The gift card is also used to tell how serious a guy is. As I said before a man can be dating many women. He also may have a wallet full of gift cards. He could be in a profession where he is always getting gift cards. Women judge he’s not that serious about her because he’s using a gift card. That could be the absolute truth. Not every woman will be the answer to his dream; just like every guy a woman dates is not her dream man either.
It seems like there is no way a man can win when it comes to gift cards. Often a man, when in a quandary about what to buy for a woman, will resort to a gift card at her favorite store or spa. He’s accused of being an uncaring jerk for this behavior. Really, did the woman want an ugly dress, another terrycloth robe, or lingerie in a too small size? Women who have this reaction shouldn’t expect too many future gifts.

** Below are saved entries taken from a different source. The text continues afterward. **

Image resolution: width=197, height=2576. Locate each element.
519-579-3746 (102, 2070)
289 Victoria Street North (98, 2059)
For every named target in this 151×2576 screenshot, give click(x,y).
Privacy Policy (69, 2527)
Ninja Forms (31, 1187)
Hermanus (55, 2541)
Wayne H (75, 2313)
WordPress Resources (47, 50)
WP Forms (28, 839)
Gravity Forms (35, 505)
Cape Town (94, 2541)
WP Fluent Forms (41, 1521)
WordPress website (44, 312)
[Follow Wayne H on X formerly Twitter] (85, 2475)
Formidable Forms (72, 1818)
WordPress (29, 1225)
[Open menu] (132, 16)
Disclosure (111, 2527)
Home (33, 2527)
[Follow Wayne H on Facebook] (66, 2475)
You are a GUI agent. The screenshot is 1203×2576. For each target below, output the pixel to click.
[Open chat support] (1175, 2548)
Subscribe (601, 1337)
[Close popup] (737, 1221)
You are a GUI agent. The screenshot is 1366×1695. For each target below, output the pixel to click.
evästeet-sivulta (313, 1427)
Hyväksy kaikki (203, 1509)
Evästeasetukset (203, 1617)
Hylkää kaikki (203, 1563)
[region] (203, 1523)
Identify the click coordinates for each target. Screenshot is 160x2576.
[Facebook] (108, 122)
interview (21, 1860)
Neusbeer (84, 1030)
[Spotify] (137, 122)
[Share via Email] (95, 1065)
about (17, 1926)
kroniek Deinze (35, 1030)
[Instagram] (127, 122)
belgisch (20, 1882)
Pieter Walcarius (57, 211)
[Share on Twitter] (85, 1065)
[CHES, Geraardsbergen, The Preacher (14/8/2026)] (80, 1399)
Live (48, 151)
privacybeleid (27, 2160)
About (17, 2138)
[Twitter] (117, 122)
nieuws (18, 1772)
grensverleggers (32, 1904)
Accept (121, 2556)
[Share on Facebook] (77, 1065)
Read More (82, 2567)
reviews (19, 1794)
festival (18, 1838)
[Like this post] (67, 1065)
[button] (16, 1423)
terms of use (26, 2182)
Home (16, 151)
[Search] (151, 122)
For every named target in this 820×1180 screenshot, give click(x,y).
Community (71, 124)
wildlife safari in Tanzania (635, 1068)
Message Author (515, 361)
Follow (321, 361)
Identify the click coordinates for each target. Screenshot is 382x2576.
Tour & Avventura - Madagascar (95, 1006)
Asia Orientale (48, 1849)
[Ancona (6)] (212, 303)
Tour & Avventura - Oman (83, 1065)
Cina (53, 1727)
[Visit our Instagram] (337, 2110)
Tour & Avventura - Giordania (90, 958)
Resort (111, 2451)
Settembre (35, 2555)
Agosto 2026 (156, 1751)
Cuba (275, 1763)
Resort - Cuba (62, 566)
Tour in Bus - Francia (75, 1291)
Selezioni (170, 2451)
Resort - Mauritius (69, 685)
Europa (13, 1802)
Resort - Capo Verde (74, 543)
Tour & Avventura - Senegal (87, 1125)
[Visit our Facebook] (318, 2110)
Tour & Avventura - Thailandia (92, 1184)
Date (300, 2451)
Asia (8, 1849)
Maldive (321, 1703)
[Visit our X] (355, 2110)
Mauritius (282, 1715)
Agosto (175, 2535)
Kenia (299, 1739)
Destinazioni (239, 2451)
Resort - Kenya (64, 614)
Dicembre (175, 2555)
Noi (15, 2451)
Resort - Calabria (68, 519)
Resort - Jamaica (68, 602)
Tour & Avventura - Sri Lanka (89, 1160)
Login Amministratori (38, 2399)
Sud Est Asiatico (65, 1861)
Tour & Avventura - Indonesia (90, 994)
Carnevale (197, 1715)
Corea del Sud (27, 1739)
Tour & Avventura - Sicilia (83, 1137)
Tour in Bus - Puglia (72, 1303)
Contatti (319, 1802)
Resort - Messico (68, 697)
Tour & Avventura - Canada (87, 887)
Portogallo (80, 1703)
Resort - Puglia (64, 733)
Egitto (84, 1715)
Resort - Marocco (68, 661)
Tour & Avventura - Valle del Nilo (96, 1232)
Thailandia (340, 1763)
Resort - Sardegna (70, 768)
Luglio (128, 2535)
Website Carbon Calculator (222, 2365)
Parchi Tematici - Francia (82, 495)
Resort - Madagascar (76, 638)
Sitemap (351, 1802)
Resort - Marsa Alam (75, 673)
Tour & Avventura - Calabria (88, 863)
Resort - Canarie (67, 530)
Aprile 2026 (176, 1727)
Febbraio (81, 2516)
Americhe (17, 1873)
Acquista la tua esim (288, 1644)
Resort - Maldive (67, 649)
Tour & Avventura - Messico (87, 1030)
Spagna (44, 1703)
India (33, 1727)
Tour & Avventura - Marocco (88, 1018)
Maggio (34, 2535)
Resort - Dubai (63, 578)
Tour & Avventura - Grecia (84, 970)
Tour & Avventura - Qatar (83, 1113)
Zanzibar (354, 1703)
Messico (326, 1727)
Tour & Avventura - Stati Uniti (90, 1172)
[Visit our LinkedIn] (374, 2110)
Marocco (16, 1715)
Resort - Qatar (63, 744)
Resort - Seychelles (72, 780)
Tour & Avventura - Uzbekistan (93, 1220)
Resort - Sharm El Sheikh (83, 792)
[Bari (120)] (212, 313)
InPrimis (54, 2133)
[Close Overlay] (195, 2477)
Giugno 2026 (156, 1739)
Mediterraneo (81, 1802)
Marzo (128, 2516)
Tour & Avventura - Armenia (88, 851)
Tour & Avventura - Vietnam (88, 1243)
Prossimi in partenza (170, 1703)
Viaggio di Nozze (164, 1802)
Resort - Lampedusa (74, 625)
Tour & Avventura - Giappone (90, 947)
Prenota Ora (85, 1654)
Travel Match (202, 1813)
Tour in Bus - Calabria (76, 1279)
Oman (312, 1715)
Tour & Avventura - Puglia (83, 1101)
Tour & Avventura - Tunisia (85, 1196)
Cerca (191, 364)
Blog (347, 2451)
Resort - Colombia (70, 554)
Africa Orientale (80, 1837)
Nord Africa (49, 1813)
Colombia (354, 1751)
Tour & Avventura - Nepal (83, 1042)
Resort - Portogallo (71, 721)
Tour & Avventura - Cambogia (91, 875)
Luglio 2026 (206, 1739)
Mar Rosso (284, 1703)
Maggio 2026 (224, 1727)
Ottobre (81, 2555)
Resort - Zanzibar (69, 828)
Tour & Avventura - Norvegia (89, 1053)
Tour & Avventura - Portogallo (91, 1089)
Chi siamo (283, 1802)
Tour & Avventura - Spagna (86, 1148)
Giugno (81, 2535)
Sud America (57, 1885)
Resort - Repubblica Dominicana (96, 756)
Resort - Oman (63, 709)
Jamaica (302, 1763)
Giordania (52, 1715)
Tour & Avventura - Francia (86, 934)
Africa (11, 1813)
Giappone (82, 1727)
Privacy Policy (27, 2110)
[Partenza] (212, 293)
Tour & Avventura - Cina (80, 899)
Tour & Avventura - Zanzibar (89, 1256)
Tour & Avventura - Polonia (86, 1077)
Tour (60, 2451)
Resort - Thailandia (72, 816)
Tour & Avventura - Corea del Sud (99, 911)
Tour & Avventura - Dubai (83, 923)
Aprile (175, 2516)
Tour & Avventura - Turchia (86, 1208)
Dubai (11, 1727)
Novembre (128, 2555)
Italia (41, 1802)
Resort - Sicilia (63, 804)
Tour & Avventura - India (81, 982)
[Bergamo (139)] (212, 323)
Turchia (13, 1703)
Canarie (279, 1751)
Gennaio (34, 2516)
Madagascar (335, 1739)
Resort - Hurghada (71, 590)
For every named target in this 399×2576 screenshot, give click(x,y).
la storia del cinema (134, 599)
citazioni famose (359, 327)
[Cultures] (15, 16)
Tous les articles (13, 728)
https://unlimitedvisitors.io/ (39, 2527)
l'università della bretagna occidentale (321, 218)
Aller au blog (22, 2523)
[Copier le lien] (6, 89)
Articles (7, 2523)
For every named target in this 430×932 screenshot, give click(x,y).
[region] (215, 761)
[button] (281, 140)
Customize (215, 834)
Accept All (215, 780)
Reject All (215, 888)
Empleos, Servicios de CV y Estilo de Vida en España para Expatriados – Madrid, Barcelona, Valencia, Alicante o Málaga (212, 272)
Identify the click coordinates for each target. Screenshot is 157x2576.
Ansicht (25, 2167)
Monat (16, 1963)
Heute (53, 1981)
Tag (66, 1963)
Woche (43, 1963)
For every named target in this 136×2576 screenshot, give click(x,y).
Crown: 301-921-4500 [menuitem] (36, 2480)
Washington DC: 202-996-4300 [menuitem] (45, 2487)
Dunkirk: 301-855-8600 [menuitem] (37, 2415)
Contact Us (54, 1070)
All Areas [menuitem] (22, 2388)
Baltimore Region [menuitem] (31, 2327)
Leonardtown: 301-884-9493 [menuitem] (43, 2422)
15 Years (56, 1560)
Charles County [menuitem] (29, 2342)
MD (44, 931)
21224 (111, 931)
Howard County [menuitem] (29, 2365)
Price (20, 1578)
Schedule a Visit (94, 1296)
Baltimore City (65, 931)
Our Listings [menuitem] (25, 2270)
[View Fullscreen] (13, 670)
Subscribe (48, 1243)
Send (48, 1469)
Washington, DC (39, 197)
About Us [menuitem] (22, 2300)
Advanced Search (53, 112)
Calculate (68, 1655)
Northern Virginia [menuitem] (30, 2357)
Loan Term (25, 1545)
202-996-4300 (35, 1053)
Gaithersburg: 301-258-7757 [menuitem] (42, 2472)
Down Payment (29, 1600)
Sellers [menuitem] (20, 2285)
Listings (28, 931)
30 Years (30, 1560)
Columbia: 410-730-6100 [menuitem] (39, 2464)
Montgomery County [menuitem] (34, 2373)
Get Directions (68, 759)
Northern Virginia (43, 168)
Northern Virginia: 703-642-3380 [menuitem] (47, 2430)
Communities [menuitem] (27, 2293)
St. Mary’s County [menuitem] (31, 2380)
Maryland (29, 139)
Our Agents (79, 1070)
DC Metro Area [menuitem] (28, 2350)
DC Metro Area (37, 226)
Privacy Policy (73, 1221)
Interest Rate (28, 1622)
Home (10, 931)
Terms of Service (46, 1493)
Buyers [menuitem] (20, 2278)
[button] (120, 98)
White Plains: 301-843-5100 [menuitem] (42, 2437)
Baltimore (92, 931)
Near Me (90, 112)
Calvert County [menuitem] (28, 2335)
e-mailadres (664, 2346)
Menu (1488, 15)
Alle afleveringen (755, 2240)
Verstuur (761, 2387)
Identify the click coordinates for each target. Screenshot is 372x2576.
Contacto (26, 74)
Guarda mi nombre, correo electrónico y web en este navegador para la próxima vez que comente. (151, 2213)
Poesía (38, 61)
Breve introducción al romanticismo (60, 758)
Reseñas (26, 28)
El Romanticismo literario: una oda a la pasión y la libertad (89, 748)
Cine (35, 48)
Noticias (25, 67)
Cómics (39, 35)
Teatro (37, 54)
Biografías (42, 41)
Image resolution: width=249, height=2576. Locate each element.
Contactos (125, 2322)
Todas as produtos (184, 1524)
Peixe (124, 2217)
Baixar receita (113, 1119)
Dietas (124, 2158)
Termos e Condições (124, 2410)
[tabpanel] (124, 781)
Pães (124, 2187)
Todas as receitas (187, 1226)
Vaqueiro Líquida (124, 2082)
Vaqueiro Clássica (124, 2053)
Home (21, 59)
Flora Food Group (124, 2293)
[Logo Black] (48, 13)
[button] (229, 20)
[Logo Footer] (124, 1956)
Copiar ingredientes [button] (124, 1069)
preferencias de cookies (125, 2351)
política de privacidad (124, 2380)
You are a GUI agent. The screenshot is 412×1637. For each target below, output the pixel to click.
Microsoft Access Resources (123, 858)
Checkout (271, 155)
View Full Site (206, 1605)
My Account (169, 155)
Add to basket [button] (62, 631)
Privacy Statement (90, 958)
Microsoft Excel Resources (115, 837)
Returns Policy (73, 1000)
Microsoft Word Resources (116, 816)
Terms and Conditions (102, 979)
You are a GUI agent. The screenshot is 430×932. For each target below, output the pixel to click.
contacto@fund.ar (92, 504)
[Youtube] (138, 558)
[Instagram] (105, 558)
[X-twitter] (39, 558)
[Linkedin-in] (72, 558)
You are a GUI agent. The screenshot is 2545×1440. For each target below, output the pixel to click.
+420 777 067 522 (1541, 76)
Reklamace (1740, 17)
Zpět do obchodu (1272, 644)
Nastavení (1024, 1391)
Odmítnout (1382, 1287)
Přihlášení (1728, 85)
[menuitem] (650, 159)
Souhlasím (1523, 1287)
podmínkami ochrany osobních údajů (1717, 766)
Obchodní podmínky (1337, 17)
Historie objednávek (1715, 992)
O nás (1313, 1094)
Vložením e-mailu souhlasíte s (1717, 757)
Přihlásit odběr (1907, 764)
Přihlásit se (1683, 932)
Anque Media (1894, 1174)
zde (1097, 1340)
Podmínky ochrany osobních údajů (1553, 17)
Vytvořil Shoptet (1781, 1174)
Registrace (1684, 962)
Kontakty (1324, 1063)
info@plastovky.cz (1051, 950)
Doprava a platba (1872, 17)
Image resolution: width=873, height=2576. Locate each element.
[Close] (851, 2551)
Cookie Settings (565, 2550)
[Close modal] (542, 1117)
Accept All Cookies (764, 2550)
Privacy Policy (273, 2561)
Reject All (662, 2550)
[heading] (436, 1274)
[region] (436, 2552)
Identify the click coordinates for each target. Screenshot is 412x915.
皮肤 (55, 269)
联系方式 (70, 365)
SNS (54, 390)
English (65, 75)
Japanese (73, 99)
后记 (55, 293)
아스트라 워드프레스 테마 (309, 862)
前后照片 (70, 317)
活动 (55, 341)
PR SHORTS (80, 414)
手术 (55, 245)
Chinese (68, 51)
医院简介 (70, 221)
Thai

I used to work at an upscale women’s store. Whenever a woman would come in with a gift certificate, we assured her that someone must love her very much to know the perfect gift to get her, and also bless her with a shopping trip to pick it out. The woman, now excited she was so well loved, happily shopped. She was a great deal better off than the woman stomping around declaring her man didn’t love her because he got her a gift card. Expect she’ll get something from the drugstore next year.
So ladies, and men, does it really matter if someone uses a gift card? Sometimes I think it is about setting a precedent. Men don’t normally like to drop a wad of money on someone they might not like. Expensive restaurants aren’t necessarily fast; do you want to suffer through a two hour meal with someone who doesn’t suit?
If you do have a gift card for a pricey, slow restaurant you might want to stow it until you find out the woman is actually worth your time. You’ll know by date three if she’ll freak out if you flash a gift card. It must be horribly humbling for a man to hear he is only valued for what he spends on woman. She’s not there for his company or his witty repartee.
On the other hand, these women who insist you can’t use gift cards, may not be going out that much. Some women have so many rules about dating them, it is almost like joining a new religion. Some men just aren’t eager or willing converts. I’ll ask you once again. If a gift card is all it takes to tip a scales against a man, then you must be looking for excuses to stay home then.